# Stored data entries
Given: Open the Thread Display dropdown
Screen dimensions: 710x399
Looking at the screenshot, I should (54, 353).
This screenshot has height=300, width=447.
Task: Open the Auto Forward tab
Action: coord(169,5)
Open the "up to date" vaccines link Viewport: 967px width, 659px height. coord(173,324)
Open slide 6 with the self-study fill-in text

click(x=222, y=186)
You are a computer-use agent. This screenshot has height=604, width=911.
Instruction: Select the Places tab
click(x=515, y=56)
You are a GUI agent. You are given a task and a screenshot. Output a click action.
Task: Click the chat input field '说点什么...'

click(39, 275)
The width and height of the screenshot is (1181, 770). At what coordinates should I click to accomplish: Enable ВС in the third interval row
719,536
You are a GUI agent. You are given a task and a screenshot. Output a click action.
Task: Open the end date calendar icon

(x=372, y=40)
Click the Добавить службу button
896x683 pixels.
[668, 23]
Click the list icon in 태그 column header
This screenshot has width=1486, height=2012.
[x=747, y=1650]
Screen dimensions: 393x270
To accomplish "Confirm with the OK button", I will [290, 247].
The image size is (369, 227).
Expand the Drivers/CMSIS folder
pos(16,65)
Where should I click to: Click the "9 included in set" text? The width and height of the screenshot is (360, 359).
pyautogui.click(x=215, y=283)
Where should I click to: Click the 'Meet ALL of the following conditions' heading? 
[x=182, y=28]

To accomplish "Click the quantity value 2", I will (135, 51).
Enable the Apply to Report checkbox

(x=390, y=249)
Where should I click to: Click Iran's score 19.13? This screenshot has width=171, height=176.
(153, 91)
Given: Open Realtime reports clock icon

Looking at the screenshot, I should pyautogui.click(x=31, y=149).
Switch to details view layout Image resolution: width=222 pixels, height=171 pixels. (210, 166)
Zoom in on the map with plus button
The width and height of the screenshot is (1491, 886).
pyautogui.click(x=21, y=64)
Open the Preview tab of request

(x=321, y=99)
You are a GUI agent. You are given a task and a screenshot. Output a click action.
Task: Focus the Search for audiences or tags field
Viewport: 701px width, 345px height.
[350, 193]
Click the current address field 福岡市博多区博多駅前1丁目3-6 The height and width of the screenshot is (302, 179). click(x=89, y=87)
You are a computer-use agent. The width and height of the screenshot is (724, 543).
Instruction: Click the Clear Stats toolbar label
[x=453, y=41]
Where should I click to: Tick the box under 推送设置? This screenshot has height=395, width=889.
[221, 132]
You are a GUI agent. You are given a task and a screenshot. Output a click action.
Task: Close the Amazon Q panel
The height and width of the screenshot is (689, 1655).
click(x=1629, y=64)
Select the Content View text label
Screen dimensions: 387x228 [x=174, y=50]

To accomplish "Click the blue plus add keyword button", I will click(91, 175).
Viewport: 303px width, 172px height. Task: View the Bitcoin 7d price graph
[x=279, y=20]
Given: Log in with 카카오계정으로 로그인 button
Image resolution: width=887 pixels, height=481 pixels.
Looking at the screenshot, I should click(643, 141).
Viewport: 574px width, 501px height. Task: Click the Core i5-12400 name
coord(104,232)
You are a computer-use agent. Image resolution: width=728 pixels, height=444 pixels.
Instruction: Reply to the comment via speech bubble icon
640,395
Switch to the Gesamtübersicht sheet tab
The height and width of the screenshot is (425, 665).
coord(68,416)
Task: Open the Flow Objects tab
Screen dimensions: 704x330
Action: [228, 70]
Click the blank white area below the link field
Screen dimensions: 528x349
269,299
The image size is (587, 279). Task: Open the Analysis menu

# Problem details
All of the data must be returned exactly.

# Completed task
Given: Open the Thread Display dropdown
Screen dimensions: 710x399
Looking at the screenshot, I should (54, 353).
This screenshot has height=300, width=447.
Task: Open the Auto Forward tab
Action: coord(169,5)
Open the "up to date" vaccines link Viewport: 967px width, 659px height. coord(173,324)
Open slide 6 with the self-study fill-in text

click(x=222, y=186)
You are a computer-use agent. This screenshot has height=604, width=911.
Instruction: Select the Places tab
click(x=515, y=56)
You are a GUI agent. You are given a task and a screenshot. Output a click action.
Task: Click the chat input field '说点什么...'

click(39, 275)
The width and height of the screenshot is (1181, 770). At what coordinates should I click to accomplish: Enable ВС in the third interval row
719,536
You are a GUI agent. You are given a task and a screenshot. Output a click action.
Task: Open the end date calendar icon

(x=372, y=40)
Click the Добавить службу button
896x683 pixels.
[668, 23]
Click the list icon in 태그 column header
This screenshot has width=1486, height=2012.
[x=747, y=1650]
Screen dimensions: 393x270
To accomplish "Confirm with the OK button", I will [290, 247].
The image size is (369, 227).
Expand the Drivers/CMSIS folder
pos(16,65)
Where should I click to: Click the "9 included in set" text? The width and height of the screenshot is (360, 359).
pyautogui.click(x=215, y=283)
Where should I click to: Click the 'Meet ALL of the following conditions' heading? 
[x=182, y=28]

To accomplish "Click the quantity value 2", I will (135, 51).
Enable the Apply to Report checkbox

(x=390, y=249)
Where should I click to: Click Iran's score 19.13? This screenshot has width=171, height=176.
(153, 91)
Given: Open Realtime reports clock icon

Looking at the screenshot, I should pyautogui.click(x=31, y=149).
Switch to details view layout Image resolution: width=222 pixels, height=171 pixels. (210, 166)
Zoom in on the map with plus button
The width and height of the screenshot is (1491, 886).
pyautogui.click(x=21, y=64)
Open the Preview tab of request

(x=321, y=99)
You are a GUI agent. You are given a task and a screenshot. Output a click action.
Task: Focus the Search for audiences or tags field
Viewport: 701px width, 345px height.
[350, 193]
Click the current address field 福岡市博多区博多駅前1丁目3-6 The height and width of the screenshot is (302, 179). click(x=89, y=87)
You are a computer-use agent. The width and height of the screenshot is (724, 543).
Instruction: Click the Clear Stats toolbar label
[x=453, y=41]
Where should I click to: Tick the box under 推送设置? This screenshot has height=395, width=889.
[221, 132]
You are a GUI agent. You are given a task and a screenshot. Output a click action.
Task: Close the Amazon Q panel
The height and width of the screenshot is (689, 1655).
click(x=1629, y=64)
Select the Content View text label
Screen dimensions: 387x228 [x=174, y=50]

To accomplish "Click the blue plus add keyword button", I will click(91, 175).
Viewport: 303px width, 172px height. Task: View the Bitcoin 7d price graph
[x=279, y=20]
Given: Log in with 카카오계정으로 로그인 button
Image resolution: width=887 pixels, height=481 pixels.
Looking at the screenshot, I should click(643, 141).
Viewport: 574px width, 501px height. Task: Click the Core i5-12400 name
coord(104,232)
You are a computer-use agent. Image resolution: width=728 pixels, height=444 pixels.
Instruction: Reply to the comment via speech bubble icon
640,395
Switch to the Gesamtübersicht sheet tab
The height and width of the screenshot is (425, 665).
coord(68,416)
Task: Open the Flow Objects tab
Screen dimensions: 704x330
Action: [228, 70]
Click the blank white area below the link field
Screen dimensions: 528x349
269,299
The image size is (587, 279). Task: Open the Analysis menu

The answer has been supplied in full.